--- WHAT THE TASK REQUIRES ---
How many lines in the listing below include the word "computer"? Answer with the number and nothing else.

===== ENTRIES PROVIDED =====

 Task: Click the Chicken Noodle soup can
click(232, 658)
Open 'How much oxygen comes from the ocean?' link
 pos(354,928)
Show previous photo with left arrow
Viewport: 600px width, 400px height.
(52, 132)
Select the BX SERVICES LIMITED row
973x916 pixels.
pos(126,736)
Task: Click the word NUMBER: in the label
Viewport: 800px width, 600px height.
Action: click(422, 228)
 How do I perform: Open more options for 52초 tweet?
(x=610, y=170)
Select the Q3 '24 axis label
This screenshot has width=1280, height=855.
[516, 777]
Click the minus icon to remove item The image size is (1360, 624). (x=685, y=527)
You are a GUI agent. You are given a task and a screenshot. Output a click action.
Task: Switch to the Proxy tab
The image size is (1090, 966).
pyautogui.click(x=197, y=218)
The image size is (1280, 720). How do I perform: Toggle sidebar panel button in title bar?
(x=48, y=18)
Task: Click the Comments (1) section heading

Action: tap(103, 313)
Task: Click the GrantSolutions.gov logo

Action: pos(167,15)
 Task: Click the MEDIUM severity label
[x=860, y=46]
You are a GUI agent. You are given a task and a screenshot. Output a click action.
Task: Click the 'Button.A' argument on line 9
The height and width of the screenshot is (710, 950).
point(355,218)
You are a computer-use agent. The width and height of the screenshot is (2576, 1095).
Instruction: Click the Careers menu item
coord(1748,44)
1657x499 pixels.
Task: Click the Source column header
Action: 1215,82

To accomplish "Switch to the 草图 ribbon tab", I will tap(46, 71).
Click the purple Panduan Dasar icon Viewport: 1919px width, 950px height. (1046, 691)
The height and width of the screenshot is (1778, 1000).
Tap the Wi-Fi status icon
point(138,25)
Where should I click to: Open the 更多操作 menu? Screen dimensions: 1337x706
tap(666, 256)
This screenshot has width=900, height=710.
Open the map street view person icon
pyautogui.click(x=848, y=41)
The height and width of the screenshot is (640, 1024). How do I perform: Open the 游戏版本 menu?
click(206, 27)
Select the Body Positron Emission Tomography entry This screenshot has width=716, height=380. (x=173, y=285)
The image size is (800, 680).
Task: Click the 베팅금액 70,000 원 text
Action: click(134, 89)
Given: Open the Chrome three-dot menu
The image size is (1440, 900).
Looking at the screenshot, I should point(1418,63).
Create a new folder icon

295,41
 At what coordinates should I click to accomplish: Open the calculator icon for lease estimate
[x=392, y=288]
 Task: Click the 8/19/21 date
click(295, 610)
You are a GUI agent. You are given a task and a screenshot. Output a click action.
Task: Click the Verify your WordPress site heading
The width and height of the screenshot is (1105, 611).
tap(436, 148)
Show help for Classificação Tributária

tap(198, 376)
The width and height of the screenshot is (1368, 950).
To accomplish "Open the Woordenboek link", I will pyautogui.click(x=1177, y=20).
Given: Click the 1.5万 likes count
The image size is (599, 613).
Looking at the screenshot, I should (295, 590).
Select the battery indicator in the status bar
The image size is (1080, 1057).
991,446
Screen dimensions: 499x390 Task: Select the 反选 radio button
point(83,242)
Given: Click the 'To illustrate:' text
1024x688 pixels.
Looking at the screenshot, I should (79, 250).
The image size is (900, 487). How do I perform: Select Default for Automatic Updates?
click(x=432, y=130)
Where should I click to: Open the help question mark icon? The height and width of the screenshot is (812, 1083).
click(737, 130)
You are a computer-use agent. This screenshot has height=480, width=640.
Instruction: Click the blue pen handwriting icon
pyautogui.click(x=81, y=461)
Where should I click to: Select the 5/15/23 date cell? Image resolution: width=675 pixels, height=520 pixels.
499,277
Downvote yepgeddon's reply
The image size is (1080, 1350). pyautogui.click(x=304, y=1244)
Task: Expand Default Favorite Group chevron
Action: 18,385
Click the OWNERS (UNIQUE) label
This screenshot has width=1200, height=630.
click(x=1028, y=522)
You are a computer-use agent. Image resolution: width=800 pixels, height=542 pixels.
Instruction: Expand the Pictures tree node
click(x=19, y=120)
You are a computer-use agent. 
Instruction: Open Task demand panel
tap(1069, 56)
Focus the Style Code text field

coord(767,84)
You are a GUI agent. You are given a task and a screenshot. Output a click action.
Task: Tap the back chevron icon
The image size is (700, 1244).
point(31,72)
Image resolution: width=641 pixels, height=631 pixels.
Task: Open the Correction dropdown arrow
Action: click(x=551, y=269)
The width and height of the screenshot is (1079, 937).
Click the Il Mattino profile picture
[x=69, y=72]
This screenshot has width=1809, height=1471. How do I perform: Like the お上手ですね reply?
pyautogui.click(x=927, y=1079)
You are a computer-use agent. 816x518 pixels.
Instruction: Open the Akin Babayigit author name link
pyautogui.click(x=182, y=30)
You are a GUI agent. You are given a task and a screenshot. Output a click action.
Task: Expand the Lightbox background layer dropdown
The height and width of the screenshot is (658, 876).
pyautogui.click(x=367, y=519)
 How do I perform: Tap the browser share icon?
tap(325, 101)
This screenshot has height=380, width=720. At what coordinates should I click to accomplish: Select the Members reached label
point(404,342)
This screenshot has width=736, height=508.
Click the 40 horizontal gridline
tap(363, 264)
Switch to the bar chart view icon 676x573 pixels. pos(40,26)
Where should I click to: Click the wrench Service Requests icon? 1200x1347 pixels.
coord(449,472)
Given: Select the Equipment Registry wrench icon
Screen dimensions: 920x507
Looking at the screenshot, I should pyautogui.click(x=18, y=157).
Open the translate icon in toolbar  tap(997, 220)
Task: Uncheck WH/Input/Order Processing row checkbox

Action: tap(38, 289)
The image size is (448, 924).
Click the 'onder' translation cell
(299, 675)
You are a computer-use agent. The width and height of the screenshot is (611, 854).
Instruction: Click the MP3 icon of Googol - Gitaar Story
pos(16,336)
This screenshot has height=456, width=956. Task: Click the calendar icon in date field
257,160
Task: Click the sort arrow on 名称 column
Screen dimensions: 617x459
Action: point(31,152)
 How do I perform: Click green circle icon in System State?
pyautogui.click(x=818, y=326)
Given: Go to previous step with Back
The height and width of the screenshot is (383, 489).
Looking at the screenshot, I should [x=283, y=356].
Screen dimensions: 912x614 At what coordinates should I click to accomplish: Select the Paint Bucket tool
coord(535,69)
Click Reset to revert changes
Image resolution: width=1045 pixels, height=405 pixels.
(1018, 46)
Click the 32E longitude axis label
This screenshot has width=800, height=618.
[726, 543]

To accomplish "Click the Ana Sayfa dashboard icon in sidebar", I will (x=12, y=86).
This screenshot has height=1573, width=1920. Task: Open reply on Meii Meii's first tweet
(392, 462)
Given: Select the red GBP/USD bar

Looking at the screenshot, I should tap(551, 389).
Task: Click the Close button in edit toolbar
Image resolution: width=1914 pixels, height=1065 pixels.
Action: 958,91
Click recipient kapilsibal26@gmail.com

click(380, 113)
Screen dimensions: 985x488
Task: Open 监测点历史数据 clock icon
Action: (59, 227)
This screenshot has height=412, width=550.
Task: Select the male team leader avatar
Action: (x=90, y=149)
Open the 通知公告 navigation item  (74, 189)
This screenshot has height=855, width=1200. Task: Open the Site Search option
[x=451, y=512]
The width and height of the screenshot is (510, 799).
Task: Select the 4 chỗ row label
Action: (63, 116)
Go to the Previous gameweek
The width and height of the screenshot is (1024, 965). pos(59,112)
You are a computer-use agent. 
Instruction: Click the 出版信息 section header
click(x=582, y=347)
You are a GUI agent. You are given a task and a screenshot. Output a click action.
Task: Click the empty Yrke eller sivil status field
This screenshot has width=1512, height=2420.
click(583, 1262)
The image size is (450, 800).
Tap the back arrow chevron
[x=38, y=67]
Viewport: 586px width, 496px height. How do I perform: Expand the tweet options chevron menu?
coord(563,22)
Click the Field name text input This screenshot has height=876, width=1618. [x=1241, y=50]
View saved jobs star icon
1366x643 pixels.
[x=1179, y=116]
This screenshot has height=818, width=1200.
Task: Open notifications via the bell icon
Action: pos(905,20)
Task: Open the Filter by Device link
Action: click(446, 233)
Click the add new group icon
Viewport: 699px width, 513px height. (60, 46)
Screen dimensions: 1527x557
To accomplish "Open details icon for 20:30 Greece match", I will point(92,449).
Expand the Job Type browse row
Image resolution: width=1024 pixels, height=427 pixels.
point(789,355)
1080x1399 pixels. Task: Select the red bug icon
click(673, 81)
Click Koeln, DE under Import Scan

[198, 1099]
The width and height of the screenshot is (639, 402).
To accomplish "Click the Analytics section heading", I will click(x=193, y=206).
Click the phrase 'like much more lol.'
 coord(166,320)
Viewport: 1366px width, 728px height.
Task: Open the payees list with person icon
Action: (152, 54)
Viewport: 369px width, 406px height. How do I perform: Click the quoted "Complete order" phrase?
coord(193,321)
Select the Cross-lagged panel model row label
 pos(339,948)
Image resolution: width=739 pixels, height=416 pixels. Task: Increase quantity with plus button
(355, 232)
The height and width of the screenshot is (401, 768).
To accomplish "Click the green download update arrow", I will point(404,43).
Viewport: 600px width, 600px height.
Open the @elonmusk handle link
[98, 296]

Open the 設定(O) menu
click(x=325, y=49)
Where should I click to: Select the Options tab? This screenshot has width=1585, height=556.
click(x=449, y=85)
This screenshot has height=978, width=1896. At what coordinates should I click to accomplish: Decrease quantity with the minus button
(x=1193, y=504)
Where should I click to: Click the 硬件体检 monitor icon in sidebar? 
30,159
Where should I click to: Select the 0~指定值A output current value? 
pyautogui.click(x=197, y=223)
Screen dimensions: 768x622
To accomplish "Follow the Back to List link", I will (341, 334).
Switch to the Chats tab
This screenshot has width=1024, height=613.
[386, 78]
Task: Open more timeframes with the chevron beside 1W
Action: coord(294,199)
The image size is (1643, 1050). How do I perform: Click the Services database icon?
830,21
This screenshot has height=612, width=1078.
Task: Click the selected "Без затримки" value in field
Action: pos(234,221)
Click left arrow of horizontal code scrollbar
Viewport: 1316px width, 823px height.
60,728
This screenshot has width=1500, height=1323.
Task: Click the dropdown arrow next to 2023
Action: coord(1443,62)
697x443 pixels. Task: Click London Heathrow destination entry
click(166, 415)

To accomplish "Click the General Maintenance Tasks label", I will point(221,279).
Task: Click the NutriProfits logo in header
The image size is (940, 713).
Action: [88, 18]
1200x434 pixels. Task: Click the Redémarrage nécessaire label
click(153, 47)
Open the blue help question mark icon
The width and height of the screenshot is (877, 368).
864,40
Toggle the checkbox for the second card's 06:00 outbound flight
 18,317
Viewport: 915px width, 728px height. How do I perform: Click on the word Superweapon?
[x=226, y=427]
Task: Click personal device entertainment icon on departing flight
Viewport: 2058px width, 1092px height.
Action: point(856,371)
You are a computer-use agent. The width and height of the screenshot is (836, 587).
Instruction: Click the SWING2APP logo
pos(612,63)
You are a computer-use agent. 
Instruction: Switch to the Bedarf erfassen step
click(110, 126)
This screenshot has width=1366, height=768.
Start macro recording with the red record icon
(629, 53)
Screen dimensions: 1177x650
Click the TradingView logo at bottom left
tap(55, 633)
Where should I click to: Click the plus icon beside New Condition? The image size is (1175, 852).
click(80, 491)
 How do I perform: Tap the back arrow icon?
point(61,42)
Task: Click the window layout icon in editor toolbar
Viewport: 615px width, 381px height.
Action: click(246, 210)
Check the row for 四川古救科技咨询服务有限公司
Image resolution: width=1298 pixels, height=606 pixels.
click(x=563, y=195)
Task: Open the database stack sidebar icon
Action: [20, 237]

=====

--- RESPONSE TO THE EXERCISE ---
9